Dans un contexte d’extrême fragilité sécuritaire, l’arc sahélo-saharien constitue une zone majeure pour les narcotrafics approvisionnant les consommateurs de drogue en Europe. Cette menace s’étend et pourrait accroître la déstabilisation de plusieurs États africains incapables de lutter efficacement contre ce fléau.
Les narcotrafics sur l’arc sahélo-saharien : une traînée de poudre qui se répand en Afrique
Drug Trafficking in the Sahelo-Saharan Region: A Trail of Powder Spreading in Africa
In a context of extreme fragility of security, the Sahelo-Saharan region constitutes a major zone for drug traffickers supplying drug users in Europe. This threat expands and could increase the instability of several African states incapable of effectively combating this scourge.

Consigne:
Recopiez mot pour mot le passage du texte sur les narcotrafics au Sahel, depuis « Dans un contexte » jusqu'à « combating this scourge. » inclus. Les lignes ci-après proviennent d'une autre source.

Ensemble de lignes:
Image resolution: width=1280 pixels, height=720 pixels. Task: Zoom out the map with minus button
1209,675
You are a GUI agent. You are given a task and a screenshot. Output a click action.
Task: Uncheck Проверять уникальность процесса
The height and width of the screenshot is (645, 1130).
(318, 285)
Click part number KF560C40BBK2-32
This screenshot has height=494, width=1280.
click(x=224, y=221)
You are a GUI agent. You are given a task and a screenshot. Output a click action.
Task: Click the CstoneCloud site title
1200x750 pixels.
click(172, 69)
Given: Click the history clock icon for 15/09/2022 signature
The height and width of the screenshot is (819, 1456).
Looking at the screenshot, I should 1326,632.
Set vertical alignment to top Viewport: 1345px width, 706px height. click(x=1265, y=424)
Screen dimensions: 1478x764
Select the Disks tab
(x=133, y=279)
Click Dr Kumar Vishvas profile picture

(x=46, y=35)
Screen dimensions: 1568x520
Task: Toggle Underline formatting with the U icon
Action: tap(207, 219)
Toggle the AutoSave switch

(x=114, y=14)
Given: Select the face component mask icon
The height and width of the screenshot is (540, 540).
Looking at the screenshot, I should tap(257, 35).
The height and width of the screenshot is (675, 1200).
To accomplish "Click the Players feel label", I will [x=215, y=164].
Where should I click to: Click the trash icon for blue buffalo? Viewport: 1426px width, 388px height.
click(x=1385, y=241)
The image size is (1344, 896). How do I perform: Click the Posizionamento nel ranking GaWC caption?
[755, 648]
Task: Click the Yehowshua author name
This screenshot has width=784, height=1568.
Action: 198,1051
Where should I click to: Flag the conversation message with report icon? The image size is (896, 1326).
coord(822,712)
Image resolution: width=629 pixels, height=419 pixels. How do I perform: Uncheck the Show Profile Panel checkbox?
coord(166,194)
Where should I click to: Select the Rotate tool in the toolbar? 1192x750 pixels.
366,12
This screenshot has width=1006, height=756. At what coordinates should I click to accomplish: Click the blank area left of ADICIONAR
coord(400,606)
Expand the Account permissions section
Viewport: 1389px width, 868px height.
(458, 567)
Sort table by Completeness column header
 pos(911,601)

Votre réponse:
Dans un contexte d’extrême fragilité sécuritaire, l’arc sahélo-saharien constitue une zone majeure pour les narcotrafics approvisionnant les consommateurs de drogue en Europe. Cette menace s’étend et pourrait accroître la déstabilisation de plusieurs États africains incapables de lutter efficacement contre ce fléau.
Les narcotrafics sur l’arc sahélo-saharien : une traînée de poudre qui se répand en Afrique
Drug Trafficking in the Sahelo-Saharan Region: A Trail of Powder Spreading in Africa
In a context of extreme fragility of security, the Sahelo-Saharan region constitutes a major zone for drug traffickers supplying drug users in Europe. This threat expands and could increase the instability of several African states incapable of effectively combating this scourge.